How Real Estate Scope 2 Becomes Corporate Scope 3

To understand why EACs matter for Scope 3, it helps to follow the accounting chain.

When a company occupies real estate but does not control energy procurement, electricity emissions from those buildings are often reported as Scope 3. This is common in leased offices, warehouses, retail locations, and data centers where landlords manage utilities or where energy costs are bundled into rent or service charges.

In these cases, the tenant or parent company typically calculates Scope 3 emissions using the building’s electricity emissions. Those emissions are, in turn, based on the asset’s Scope 2 treatment.

If a real estate asset uses grid-average electricity with no renewable instruments, its Scope 2 emissions are higher. Those higher emissions flow upstream into the tenant’s or owner’s Scope 3 inventory.  

If that same asset procures renewable electricity through credible EACs, its reported Scope 2 emissions decline, and the upstream Scope 3 emissions reported by occupants or investors fall accordingly.  

In other words, when real estate assets clean up their Scope 2 electricity claims, companies benefit downstream in Scope 3. The emissions do not disappear physically, but they are accounted for differently under accepted reporting standards.

Reduce, Then Procure: The Right Hierarchy for Real Estate Assets

Market-based instruments like EACs can play an important role in emissions accounting, but they should not be treated as a substitute for energy efficiency. Best practice follows a clear hierarchy: reduce first, then procure.

Reduce

Real estate assets should prioritize energy conservation measures that cut absolute electricity consumption. These include retro-commissioning, HVAC optimization, lighting upgrades, smart controls, envelope improvements, and tenant engagement programs.  

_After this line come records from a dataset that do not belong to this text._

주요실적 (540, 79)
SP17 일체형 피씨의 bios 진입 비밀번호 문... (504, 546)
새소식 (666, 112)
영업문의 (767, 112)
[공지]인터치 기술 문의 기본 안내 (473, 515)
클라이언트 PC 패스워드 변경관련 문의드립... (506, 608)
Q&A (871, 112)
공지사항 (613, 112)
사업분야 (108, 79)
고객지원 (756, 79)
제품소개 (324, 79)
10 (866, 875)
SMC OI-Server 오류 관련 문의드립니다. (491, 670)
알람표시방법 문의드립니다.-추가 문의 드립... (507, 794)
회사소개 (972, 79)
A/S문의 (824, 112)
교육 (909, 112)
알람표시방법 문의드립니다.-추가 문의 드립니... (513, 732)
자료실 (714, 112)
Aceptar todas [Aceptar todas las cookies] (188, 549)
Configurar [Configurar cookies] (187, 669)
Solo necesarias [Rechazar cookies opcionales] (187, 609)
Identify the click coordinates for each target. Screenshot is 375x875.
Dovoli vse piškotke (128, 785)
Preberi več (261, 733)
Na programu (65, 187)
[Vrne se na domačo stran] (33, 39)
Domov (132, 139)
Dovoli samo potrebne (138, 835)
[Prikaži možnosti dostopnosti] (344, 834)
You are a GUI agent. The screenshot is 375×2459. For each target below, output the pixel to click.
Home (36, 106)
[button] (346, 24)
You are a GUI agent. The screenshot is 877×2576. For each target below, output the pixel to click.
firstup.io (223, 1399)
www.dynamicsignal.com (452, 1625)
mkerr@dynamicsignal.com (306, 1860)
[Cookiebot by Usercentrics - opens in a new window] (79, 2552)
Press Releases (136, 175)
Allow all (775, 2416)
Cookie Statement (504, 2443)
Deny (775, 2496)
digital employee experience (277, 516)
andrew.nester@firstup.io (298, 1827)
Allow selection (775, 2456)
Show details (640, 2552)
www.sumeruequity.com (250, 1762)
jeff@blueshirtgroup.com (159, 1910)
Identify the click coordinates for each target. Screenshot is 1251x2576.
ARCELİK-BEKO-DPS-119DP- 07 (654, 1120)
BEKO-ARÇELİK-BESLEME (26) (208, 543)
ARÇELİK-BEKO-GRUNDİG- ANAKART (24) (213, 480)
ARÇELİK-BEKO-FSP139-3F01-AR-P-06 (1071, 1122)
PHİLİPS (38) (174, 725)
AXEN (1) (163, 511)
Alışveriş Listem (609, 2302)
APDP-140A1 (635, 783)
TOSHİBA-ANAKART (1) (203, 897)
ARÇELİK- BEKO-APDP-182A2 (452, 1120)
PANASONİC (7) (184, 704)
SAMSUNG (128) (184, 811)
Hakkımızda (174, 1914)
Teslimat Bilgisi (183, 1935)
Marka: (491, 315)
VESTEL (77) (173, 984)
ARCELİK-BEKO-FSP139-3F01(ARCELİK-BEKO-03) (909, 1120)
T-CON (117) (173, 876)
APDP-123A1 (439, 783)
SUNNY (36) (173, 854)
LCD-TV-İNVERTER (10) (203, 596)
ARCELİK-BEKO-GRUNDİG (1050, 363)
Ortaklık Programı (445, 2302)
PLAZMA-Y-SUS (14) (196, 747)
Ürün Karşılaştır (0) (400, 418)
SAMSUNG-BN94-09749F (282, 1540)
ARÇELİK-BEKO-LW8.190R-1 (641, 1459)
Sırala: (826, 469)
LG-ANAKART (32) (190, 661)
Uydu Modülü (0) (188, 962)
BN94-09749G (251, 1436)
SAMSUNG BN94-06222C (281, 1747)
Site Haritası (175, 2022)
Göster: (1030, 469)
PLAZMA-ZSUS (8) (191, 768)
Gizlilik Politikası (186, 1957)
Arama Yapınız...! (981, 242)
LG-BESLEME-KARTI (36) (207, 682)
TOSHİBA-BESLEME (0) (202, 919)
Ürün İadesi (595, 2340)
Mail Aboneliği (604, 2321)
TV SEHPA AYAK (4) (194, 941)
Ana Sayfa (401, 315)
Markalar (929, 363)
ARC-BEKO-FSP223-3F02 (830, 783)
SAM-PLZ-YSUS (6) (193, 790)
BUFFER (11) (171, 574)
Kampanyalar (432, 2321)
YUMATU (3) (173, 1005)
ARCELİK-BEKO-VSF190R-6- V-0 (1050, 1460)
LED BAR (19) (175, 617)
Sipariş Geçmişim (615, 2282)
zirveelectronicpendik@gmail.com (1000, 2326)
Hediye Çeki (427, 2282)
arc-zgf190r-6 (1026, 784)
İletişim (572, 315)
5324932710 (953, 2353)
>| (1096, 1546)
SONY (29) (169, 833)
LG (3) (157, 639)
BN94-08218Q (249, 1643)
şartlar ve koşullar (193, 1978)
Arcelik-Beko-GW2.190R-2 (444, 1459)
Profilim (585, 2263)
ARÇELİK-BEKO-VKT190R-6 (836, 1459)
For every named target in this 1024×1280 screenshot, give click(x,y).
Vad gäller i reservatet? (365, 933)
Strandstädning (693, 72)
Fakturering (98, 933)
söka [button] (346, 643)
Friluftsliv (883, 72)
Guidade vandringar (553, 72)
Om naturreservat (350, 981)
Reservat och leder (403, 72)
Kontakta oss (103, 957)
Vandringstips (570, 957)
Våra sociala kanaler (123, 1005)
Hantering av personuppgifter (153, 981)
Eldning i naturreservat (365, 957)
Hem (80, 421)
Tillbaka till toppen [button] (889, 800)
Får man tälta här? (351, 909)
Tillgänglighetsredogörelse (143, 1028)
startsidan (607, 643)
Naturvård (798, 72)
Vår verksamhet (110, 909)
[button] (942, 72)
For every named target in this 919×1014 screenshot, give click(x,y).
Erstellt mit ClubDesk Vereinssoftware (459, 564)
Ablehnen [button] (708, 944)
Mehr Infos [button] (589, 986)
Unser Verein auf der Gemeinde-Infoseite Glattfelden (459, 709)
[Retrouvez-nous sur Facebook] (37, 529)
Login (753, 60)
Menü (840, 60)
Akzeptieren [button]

Reducing energy use lowers emissions under both location-based and market-based accounting, improves energy intensity metrics, and often delivers cost savings alongside carbon reductions.

Procure

Once efficiency opportunities are addressed, remaining electricity demand can be covered through renewable energy procurement.  

This may include on-site solar, off-site power purchase agreements, or the use of EACs where direct procurement is not feasible. These instruments enable market-based Scope 2 claims and, by extension, reduce upstream Scope 3 emissions for tenants, investors, or parent companies.

Maintain Integrity

Procurement must be governed carefully. Organizations should establish clear policies to prevent double counting, align with market-based accounting rules, and maintain thorough documentation. This includes tracking contract details, volumes, vintages, and certificate retirements to ensure claims are credible and auditable.

Following this hierarchy ensures that emissions reductions are both real in impact and defensible in reporting.

Make Scope 3 Reduction Actionable Through Real Estate

Scope 3 emissions often feel intractable because they depend on the actions of others; real estate is one area where companies have more influence than they realize.

By encouraging or enabling assets to reduce energy use first and procure credible renewable electricity for what remains, organizations can drive meaningful, standards-aligned reductions in reported Scope 3 emissions.  

Solutions like act50 can help organizations operationalize this approach across complex real estate portfolios by centralizing electricity data, renewable energy procurement, and certificate tracking.

This enables sustainability, real estate, and procurement teams to work from a shared source of truth, maintain clear audit trails, and consistently apply market-based accounting rules across regions and asset types.  

The result is not just cleaner reporting, but a more coordinated, scalable path to reducing Scope 3 emissions through real estate engagement.